2. Consists of the total number of shares of common stock underlying restricted stock units held by the reporting person as of February 29, 2024 that remain subject to time-based vesting.
3. The Options were granted under the Company's 2014 Equity Incentive Plan and are subject to vesting over a four-year period in equal annual installments on each anniversary of the grant date.
4. The Options were granted under the Company's 2014 Equity Incentive Plan and were subject to vesting over a four-year period in equal annual installments on each anniversary of the grant date.
5. The Options were granted under the Company's 2020 Equity Incentive Plan and are subject to vesting on May 12, 2025 if (i) with respect to 33% of the shares of common stock issuable upon exercise of the Options, the average closing price of the common stock on the New York Stock Exchange during any consecutive 30 trading days between May 12, 2022 and May 12, 2025 (the "Average Trading Price") equals or exceeds 150% of the exercise price, (ii) with respect to an additional 33% if the Average Trading Price equals or exceeds 175% of the exercise price and (iii) with respect to an additional 34% if the Average Trading Price equals or exceeds 200% of the exercise price, in each case, subject to earlier vesting in connection with death, disability or a change in control.
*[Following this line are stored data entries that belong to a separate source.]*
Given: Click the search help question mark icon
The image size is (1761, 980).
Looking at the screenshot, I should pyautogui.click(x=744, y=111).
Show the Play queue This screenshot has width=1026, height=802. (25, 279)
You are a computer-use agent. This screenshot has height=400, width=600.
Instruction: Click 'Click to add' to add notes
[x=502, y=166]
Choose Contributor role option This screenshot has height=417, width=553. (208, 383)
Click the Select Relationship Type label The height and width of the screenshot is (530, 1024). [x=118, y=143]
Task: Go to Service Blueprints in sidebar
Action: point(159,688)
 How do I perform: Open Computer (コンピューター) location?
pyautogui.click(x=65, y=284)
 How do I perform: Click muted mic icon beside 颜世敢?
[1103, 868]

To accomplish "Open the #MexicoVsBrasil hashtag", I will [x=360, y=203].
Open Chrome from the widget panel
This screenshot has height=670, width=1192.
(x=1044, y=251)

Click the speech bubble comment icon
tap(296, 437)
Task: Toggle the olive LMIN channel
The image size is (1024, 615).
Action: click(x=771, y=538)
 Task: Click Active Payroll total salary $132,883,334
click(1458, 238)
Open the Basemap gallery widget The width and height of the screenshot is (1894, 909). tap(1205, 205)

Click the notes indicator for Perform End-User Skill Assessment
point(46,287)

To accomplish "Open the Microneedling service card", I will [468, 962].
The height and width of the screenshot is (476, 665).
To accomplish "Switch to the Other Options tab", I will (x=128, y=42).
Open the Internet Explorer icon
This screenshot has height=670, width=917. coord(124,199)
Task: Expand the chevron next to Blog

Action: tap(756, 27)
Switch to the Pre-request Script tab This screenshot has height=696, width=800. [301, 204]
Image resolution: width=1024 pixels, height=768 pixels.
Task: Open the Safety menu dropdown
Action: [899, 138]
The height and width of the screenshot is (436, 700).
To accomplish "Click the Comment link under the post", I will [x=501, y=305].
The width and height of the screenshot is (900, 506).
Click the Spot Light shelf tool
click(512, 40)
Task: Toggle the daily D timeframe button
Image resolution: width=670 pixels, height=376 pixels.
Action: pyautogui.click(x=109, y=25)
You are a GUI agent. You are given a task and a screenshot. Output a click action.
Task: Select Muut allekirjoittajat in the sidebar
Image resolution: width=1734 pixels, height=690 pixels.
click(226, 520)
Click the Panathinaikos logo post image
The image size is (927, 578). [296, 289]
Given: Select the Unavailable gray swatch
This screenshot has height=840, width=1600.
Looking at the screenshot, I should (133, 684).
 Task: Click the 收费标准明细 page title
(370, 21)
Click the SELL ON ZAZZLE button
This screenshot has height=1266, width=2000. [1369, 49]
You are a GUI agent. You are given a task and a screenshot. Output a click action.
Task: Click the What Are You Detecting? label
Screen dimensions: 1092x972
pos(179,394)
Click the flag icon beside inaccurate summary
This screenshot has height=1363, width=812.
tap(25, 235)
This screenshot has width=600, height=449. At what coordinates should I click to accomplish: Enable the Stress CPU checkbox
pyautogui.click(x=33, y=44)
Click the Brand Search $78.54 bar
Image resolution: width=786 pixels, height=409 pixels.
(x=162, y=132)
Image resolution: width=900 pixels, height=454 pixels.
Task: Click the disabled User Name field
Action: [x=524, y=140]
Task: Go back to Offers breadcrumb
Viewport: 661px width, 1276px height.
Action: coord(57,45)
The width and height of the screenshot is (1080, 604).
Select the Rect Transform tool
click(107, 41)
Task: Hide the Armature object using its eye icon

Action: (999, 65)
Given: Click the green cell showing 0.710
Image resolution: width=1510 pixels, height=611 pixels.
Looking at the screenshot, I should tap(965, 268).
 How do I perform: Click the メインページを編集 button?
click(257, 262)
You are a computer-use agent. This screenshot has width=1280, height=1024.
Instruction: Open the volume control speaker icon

/s/ James Grant Conroy 02/29/2024
** Signature of Reporting Person Date
Reminder: Report on a separate line for each class of securities beneficially owned directly or indirectly.
* If the form is filed by more than one reporting person, see Instruction 4 (b)(v).
** Intentional misstatements or omissions of facts constitute Federal Criminal Violations See 18 U.S.C. 1001 and 15 U.S.C. 78ff(a).
Note: File three copies of this Form, one of which must be manually signed. If space is insufficient, see Instruction 6 for procedure.
Persons who respond to the collection of information contained in this form are not required to respond unless the form displays a currently valid OMB Number.